Problem statement: Please count the lines in the material below that contain the string "accomplish", treating uppercase and lowercase as different. Reply with the number only.

────────────────────

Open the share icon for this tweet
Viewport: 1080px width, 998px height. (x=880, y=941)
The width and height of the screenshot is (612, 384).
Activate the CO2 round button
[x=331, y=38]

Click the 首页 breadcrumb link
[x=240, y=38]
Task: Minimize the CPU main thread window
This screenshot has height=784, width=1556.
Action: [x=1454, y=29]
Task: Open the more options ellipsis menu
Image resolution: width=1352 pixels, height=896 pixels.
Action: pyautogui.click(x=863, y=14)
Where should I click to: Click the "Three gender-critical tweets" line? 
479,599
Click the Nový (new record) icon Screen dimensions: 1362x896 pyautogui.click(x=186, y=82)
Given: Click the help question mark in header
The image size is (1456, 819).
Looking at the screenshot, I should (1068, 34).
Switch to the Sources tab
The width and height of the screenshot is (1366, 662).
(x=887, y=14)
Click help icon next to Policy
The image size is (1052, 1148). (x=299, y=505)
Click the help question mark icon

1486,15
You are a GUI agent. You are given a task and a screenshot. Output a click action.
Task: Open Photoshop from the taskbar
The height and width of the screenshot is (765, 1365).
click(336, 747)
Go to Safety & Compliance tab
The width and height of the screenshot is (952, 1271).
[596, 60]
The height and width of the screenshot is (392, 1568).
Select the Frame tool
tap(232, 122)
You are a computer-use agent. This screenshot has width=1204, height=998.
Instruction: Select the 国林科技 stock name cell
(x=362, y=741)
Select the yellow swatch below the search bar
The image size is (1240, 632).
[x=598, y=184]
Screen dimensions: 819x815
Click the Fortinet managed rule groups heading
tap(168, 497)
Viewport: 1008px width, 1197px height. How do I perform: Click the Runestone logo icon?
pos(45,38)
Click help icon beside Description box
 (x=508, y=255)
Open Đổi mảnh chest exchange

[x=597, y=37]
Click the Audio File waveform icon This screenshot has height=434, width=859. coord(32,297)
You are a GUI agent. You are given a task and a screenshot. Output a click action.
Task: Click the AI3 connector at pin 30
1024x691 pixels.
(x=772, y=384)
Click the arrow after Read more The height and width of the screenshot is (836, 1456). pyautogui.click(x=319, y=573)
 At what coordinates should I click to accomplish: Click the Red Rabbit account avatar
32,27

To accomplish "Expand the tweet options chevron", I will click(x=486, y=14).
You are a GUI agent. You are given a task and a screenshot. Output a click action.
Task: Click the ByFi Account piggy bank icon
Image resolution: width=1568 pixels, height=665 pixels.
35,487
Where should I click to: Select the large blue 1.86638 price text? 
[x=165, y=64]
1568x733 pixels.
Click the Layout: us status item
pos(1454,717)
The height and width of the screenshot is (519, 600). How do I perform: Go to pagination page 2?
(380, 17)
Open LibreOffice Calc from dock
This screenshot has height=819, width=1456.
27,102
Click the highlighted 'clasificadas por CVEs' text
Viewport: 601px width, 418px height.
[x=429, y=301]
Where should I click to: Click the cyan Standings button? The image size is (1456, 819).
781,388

────────────────────

Problem solution: 2